> **What you have to do**
Provide again, from the entries below, every line from the one containing "[Social Link - Teradata on Instagram]" through the one containing "When less-lethal options", exactly as written, and no other line.
───── Task inputs
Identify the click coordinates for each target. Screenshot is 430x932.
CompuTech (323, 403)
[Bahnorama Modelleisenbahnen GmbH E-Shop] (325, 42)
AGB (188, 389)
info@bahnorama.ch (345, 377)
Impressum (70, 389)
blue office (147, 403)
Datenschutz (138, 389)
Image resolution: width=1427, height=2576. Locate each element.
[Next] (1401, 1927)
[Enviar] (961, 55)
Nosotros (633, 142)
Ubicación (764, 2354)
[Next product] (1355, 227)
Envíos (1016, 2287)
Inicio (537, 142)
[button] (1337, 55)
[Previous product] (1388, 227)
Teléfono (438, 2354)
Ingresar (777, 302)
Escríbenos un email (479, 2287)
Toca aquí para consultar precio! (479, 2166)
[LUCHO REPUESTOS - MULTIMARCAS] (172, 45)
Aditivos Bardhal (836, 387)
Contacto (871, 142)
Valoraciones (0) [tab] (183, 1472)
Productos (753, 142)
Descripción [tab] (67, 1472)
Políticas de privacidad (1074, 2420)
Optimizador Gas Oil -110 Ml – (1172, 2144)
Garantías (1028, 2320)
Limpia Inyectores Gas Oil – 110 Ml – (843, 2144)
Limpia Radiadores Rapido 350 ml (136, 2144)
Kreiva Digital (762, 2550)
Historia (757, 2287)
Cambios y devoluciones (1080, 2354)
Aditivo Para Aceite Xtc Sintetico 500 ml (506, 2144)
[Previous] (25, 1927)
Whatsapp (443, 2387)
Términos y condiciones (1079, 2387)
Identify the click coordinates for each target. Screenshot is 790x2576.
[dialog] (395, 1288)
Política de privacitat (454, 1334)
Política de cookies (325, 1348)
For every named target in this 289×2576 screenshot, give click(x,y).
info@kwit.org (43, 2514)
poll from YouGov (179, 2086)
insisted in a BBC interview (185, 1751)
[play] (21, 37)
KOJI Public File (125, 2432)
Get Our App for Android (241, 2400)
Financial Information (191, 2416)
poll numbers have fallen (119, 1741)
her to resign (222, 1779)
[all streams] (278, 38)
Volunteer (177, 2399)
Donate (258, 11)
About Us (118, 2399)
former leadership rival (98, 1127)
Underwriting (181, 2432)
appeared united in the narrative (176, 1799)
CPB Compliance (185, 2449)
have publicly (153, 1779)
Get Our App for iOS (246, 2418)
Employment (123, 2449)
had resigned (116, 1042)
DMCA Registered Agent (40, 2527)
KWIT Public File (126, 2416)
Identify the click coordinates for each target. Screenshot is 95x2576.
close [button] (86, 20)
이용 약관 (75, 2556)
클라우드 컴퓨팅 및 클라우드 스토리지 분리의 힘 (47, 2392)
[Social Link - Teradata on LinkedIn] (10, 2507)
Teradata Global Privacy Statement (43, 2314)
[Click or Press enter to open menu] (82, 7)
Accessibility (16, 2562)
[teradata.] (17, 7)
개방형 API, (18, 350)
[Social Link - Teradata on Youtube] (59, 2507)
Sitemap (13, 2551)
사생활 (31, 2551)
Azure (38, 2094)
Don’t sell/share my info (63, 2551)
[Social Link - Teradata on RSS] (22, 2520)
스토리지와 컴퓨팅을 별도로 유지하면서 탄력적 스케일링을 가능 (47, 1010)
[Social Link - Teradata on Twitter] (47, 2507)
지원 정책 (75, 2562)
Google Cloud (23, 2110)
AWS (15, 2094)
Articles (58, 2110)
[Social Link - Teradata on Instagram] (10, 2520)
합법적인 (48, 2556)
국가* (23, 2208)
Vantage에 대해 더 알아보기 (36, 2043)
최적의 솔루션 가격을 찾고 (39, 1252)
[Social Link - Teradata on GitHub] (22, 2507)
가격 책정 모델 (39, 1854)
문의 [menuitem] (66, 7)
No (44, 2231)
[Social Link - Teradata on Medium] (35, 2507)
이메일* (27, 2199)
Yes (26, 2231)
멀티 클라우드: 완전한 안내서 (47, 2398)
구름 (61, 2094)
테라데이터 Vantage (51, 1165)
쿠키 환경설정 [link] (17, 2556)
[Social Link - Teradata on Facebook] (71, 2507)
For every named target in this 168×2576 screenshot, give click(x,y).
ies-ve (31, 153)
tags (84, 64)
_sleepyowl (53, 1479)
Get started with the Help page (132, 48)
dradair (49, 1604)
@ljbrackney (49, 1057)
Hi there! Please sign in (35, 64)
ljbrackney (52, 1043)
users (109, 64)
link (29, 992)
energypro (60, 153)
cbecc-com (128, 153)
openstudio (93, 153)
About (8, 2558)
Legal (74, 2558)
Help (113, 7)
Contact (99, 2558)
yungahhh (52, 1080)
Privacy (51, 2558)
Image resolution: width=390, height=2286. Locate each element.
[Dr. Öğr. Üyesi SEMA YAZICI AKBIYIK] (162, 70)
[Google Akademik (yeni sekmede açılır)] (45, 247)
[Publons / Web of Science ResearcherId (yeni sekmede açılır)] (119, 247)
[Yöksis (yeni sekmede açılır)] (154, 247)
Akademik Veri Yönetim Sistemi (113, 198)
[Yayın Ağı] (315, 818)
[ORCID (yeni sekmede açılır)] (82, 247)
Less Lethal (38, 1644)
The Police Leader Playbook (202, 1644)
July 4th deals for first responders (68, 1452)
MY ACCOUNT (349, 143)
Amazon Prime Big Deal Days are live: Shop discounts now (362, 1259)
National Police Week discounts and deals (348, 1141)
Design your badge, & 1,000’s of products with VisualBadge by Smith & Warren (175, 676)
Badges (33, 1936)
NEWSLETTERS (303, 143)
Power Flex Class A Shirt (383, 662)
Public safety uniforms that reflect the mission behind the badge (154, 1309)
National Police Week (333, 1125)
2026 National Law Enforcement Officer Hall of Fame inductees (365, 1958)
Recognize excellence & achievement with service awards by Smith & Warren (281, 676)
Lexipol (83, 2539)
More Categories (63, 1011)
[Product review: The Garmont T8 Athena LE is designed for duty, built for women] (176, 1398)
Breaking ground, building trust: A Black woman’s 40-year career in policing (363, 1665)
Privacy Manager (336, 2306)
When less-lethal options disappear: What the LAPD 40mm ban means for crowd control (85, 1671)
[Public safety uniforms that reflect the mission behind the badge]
──────────
> **Solution below**
[Social Link - Teradata on Instagram] (10, 2520)
합법적인 (48, 2556)
국가* (23, 2208)
Vantage에 대해 더 알아보기 (36, 2043)
최적의 솔루션 가격을 찾고 (39, 1252)
[Social Link - Teradata on GitHub] (22, 2507)
가격 책정 모델 (39, 1854)
문의 [menuitem] (66, 7)
No (44, 2231)
[Social Link - Teradata on Medium] (35, 2507)
이메일* (27, 2199)
Yes (26, 2231)
멀티 클라우드: 완전한 안내서 (47, 2398)
구름 (61, 2094)
테라데이터 Vantage (51, 1165)
쿠키 환경설정 [link] (17, 2556)
[Social Link - Teradata on Facebook] (71, 2507)
For every named target in this 168×2576 screenshot, give click(x,y).
ies-ve (31, 153)
tags (84, 64)
_sleepyowl (53, 1479)
Get started with the Help page (132, 48)
dradair (49, 1604)
@ljbrackney (49, 1057)
Hi there! Please sign in (35, 64)
ljbrackney (52, 1043)
users (109, 64)
link (29, 992)
energypro (60, 153)
cbecc-com (128, 153)
openstudio (93, 153)
About (8, 2558)
Legal (74, 2558)
Help (113, 7)
Contact (99, 2558)
yungahhh (52, 1080)
Privacy (51, 2558)
Image resolution: width=390, height=2286. Locate each element.
[Dr. Öğr. Üyesi SEMA YAZICI AKBIYIK] (162, 70)
[Google Akademik (yeni sekmede açılır)] (45, 247)
[Publons / Web of Science ResearcherId (yeni sekmede açılır)] (119, 247)
[Yöksis (yeni sekmede açılır)] (154, 247)
Akademik Veri Yönetim Sistemi (113, 198)
[Yayın Ağı] (315, 818)
[ORCID (yeni sekmede açılır)] (82, 247)
Less Lethal (38, 1644)
The Police Leader Playbook (202, 1644)
July 4th deals for first responders (68, 1452)
MY ACCOUNT (349, 143)
Amazon Prime Big Deal Days are live: Shop discounts now (362, 1259)
National Police Week discounts and deals (348, 1141)
Design your badge, & 1,000’s of products with VisualBadge by Smith & Warren (175, 676)
Badges (33, 1936)
NEWSLETTERS (303, 143)
Power Flex Class A Shirt (383, 662)
Public safety uniforms that reflect the mission behind the badge (154, 1309)
National Police Week (333, 1125)
2026 National Law Enforcement Officer Hall of Fame inductees (365, 1958)
Recognize excellence & achievement with service awards by Smith & Warren (281, 676)
Lexipol (83, 2539)
More Categories (63, 1011)
[Product review: The Garmont T8 Athena LE is designed for duty, built for women] (176, 1398)
Breaking ground, building trust: A Black woman’s 40-year career in policing (363, 1665)
Privacy Manager (336, 2306)
When less-lethal options disappear: What the LAPD 40mm ban means for crowd control (85, 1671)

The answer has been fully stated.